2.权利要求1的肽，其中所述的肽还包含保护基团。
3.权利要求1的肽，其中所述的肽还包含偶联到氨基或羧基末端的保护基团。
4.权利要求2的肽，其中所述的保护基团是选自乙酰基，酰胺，3到20个碳原子的烷基，Fmoc，t-boc，9-芴乙酰基，1-芴羧基，9-芴羧基，9-芴酮-1-羧基，苄氧基羰基， 呫吨基(Xan)，三苯甲基(Trt)，4-甲基三苯甲基(Mtt)，4-甲氧基三苯甲基(Mmt)，4-甲氧基-2，3，6-三甲基-苯磺酰基(Mtr)，1，3，5-三甲基苯-2-磺酰基(Mts)，4，4-二甲氧基二苯甲基(Mbh)，甲苯磺酰基(Tos)，2，2，5，7，8-五甲基苯并二氢吡喃-6-磺酰基(Pmc)，4-甲苄基(MeBzl)，4-甲氧基苄基(MeOBzl)，苄氧基(BzlO)，苄基(Bzl)，苯甲酰基(Bz)，3-硝基-2-吡啶磺酰基(Npys)，1-(4，4-二-甲基-2，6-二-偶氮亚环己基)乙基(Dde)，2，6-二氯苄基(2，6-DiCl-Bzl)，2-氯苄氧基羰基(2-Cl-Z)，2-溴苄氧基羰基(2-Br-Z)，苄氧基甲基(Bom)，t-丁氧基羰基(Boc)，环己氧基(cHxO)，t-丁氧基甲基(Bum)，t-丁氧基(tBuO)，t-丁基(tBu)，乙酰基(Ac)，苯甲酰基，苄酯基，丙基，丁基，戊基，己基或三氟乙酰基(TFA)。
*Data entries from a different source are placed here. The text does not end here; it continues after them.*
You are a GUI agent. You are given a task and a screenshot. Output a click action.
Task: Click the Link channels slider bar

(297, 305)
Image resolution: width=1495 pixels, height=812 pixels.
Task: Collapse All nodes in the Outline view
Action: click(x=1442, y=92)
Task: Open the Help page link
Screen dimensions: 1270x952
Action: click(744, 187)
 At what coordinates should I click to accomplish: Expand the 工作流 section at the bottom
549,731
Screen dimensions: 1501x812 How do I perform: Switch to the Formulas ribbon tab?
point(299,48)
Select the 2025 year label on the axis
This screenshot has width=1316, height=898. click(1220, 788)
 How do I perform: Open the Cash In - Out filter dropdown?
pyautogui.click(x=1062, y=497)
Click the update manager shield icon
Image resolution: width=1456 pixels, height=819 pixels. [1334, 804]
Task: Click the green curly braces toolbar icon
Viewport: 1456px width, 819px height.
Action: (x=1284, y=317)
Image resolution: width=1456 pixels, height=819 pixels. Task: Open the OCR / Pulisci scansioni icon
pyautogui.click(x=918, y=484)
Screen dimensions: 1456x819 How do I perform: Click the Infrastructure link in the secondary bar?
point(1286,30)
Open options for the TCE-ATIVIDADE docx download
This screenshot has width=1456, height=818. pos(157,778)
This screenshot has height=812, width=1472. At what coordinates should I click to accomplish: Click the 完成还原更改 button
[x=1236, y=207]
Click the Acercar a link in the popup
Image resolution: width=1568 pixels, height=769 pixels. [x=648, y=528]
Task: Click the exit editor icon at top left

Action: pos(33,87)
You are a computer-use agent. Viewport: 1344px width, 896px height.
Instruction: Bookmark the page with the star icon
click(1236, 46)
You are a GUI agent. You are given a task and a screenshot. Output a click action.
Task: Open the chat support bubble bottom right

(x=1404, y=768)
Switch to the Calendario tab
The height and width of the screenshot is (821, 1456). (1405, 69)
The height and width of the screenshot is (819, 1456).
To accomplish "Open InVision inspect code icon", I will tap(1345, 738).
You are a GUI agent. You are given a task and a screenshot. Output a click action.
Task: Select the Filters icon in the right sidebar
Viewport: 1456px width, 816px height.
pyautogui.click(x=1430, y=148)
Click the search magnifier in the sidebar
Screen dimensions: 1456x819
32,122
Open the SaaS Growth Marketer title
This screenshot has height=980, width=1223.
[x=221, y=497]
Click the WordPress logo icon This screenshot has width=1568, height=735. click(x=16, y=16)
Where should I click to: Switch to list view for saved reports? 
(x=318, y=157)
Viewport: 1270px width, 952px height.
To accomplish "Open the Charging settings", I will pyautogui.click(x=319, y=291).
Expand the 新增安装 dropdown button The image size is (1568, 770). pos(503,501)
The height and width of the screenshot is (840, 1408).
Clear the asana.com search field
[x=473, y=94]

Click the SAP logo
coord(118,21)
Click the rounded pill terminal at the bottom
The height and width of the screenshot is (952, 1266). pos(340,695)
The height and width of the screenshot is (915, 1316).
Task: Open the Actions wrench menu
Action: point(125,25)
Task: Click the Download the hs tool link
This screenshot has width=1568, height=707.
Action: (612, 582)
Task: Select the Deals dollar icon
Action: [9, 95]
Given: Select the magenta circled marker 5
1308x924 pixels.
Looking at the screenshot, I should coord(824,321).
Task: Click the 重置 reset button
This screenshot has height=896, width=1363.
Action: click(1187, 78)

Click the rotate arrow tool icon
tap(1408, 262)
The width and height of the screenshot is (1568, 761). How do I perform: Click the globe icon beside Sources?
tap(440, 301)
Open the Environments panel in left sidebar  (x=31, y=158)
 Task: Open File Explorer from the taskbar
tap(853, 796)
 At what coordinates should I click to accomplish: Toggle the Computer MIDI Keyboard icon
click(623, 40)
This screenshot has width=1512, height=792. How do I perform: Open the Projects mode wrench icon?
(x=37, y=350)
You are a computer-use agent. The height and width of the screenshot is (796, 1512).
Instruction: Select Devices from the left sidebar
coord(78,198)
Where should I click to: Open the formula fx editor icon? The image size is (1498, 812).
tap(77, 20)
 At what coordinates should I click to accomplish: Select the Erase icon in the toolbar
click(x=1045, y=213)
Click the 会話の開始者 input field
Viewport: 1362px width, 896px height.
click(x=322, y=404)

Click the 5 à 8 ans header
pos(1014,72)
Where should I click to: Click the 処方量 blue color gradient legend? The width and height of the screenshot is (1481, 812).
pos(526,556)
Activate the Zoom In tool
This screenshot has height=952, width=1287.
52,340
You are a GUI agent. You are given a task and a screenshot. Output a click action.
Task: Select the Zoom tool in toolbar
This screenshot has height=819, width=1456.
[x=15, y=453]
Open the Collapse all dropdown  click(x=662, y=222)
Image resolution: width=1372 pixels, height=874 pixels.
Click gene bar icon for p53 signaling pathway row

5.权利要求1的肽，其中所述的肽还包含偶联到氨基末端的第一保护基团和偶联到羧基末端的第二保护基团。
6.权利要求1的肽，其中所有的对映体氨基酸是“D”氨基酸。
7.权利要求1的肽，其中所述的肽与人或小鼠apo A-I具有高于大约50％的氨基酸序列同一性。
8.权利要求1的肽，其中所述的肽与可药用赋形剂混合。
9.权利要求1的肽，其中所述的肽与适合于给哺乳动物口服给药的可药用赋形剂混合。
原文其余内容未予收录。